Горяинов, тот молчал, держа руки сцепленными на животе, и только изредка странно поднимал мясистый подбородок и тонко откашливался, точно кого-то призывал. «Покорно благодарю», – говорил он с поклоном, когда ему предлагали варенья или еще стакан чаю, а если он что-нибудь хотел поведать соседу, то придвигал голову как-то боком, не обращая к нему лица, и, поведав или спросив, медленно опять отодвигался. В разговоре с ним бывали странные провалы, оттого что он ничем не поддерживал вашу фразу и не смотрел на вас, а блуждал по комнате карим взглядом небольших слоновьих глаз и вдруг судорожно прочищал горло. Когда он говорил о себе, то всегда в мрачно-юмористическом духе. Весь его облик вызывал почему-то такие ассоциации, как, например: департамент, селянка, галоши, снег «Мира Искусства» идет за окном, столп, Столыпин, столоначальник.

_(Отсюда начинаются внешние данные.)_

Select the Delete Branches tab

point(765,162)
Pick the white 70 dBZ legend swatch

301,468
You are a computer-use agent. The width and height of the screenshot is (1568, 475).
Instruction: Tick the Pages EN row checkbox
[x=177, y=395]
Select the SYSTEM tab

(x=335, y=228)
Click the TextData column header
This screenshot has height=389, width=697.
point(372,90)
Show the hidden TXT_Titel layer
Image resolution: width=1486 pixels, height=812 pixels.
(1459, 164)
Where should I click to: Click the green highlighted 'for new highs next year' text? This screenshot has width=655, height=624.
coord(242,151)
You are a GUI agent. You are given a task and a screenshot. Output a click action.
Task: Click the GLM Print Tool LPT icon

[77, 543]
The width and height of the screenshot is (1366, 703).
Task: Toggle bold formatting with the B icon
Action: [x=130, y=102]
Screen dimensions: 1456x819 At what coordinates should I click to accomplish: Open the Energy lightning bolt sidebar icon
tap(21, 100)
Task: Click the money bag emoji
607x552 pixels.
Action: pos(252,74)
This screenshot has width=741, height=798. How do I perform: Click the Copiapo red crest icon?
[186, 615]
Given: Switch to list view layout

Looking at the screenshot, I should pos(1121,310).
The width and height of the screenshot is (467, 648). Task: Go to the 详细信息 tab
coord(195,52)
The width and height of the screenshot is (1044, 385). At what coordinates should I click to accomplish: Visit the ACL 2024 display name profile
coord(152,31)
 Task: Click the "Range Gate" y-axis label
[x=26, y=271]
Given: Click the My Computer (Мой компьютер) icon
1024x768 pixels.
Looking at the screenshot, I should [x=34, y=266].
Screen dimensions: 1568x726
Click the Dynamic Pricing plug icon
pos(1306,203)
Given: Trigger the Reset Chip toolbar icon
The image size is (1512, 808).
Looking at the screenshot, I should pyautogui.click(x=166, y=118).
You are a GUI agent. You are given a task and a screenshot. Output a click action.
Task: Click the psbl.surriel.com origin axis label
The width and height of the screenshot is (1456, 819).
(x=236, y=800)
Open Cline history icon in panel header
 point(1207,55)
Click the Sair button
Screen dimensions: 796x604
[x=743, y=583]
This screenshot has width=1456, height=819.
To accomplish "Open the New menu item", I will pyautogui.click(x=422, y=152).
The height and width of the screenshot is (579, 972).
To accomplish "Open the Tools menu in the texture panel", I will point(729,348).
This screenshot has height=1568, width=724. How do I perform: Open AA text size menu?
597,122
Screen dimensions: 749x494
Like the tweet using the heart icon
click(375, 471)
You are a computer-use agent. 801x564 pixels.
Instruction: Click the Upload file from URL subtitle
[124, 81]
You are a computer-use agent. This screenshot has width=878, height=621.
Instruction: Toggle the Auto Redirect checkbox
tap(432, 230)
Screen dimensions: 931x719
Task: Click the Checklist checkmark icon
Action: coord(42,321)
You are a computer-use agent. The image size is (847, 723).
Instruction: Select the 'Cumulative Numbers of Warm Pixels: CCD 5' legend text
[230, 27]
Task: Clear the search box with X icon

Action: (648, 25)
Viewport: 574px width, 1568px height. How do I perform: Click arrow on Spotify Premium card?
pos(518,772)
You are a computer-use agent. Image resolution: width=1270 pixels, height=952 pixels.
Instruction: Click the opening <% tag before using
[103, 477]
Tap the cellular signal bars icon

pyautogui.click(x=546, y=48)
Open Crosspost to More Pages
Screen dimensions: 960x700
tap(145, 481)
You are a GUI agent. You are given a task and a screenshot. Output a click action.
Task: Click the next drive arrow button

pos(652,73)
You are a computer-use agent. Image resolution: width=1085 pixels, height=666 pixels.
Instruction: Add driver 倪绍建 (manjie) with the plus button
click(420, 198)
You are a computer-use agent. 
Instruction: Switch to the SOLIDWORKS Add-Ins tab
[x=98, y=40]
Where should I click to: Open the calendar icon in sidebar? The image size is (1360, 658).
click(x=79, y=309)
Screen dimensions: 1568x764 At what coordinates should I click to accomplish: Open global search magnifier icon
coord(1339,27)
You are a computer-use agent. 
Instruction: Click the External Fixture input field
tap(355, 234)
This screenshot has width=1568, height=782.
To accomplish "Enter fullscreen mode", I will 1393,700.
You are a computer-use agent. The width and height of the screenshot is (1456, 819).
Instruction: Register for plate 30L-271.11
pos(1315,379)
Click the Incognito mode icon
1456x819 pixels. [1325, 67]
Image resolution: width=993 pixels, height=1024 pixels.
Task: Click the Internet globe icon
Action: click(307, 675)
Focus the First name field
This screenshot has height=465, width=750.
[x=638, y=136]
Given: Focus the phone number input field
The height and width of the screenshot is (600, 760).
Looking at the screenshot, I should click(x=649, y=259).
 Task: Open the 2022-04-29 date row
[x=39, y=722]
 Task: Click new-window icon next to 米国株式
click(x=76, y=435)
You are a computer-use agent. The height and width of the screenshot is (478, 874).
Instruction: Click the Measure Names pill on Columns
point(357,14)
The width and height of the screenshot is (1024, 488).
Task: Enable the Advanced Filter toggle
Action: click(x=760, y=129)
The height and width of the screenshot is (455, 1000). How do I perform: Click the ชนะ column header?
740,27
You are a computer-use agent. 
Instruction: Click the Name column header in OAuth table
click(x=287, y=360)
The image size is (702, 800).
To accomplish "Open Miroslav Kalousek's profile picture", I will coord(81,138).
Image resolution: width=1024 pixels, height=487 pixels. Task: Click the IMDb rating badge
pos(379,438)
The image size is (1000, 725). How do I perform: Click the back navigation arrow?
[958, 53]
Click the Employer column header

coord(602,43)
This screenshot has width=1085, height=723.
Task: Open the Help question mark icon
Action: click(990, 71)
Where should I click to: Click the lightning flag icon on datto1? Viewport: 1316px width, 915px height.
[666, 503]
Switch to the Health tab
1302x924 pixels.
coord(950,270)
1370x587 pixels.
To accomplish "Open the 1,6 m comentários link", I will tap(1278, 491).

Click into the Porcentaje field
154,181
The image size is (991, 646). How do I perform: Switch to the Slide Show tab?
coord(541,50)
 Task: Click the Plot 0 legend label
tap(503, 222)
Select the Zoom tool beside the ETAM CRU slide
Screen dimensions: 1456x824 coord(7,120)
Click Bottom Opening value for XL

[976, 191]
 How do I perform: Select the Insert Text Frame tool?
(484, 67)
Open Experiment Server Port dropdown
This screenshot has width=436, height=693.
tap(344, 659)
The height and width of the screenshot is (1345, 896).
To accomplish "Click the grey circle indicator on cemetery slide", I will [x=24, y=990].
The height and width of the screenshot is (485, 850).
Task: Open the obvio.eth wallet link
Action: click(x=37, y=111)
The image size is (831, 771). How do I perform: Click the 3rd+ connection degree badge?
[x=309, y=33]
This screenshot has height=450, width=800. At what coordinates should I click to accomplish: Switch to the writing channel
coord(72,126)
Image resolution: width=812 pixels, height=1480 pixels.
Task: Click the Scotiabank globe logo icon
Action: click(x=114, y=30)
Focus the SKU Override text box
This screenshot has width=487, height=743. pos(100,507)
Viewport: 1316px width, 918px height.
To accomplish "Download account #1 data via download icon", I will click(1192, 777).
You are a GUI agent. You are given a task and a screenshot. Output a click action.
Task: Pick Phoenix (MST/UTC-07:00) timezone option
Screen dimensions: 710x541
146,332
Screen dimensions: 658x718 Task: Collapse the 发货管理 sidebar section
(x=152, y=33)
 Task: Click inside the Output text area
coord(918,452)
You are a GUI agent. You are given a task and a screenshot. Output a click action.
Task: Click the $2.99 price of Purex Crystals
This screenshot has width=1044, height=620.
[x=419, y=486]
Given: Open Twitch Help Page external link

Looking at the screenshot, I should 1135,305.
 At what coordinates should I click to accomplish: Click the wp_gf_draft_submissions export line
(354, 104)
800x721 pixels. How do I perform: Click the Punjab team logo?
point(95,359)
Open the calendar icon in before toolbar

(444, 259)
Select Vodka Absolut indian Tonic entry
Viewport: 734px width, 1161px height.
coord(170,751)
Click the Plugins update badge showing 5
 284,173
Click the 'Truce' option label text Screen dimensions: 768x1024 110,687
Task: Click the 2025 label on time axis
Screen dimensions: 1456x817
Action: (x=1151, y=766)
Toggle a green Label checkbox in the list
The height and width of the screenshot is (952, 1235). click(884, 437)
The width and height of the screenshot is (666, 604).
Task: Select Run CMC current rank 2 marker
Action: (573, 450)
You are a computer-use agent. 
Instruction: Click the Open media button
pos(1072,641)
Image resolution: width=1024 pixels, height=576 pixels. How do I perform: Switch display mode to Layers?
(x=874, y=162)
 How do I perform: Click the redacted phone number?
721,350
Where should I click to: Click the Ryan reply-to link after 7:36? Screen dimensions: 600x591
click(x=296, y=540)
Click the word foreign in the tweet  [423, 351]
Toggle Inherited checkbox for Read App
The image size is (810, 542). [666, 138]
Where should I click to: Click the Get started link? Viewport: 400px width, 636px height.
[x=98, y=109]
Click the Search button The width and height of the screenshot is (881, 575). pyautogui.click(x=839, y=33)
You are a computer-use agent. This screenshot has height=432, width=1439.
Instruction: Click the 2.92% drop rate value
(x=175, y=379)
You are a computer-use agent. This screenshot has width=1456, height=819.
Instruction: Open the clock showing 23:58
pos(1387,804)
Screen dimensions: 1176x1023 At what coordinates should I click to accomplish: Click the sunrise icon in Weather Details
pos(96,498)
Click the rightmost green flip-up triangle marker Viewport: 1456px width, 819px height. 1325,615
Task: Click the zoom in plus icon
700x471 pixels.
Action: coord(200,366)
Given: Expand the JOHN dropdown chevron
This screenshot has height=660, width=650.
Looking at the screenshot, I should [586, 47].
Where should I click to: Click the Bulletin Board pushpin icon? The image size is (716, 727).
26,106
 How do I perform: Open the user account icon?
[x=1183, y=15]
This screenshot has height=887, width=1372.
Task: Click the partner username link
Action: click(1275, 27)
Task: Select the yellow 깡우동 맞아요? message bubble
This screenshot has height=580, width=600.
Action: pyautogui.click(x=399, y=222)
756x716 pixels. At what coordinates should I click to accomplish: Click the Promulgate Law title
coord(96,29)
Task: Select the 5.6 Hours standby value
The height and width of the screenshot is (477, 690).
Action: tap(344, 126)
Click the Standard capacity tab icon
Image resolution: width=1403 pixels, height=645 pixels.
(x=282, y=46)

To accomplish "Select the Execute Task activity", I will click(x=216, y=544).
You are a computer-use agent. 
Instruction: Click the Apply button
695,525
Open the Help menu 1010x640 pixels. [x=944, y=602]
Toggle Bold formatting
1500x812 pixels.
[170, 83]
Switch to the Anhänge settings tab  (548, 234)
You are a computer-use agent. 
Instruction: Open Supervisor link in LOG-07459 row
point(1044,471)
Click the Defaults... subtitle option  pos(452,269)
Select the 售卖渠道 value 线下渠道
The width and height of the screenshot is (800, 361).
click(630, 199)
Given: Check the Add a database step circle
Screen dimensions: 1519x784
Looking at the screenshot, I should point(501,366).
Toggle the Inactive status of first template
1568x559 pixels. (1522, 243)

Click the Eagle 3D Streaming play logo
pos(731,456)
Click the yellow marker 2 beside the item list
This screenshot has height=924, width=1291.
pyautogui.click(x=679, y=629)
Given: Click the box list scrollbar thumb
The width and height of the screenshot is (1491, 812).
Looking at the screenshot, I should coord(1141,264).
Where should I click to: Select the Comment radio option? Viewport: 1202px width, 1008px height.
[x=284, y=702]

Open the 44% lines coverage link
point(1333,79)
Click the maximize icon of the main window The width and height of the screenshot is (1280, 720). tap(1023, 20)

«Ну что, брат, – неопределенно проговорил Чернышевский, подсев к Федору Константиновичу, – что скажете хорошего? Выглядите вы неважно».
«Помните, – сказал Федор Константинович, – как-то, года три тому назад, вы мне дали благой совет описать жизнь вашего знаменитого однофамильца?»
«Абсолютно не помню», – сказал Александр Яковлевич.
«Жаль, – потому что я теперь подумываю приняться за это».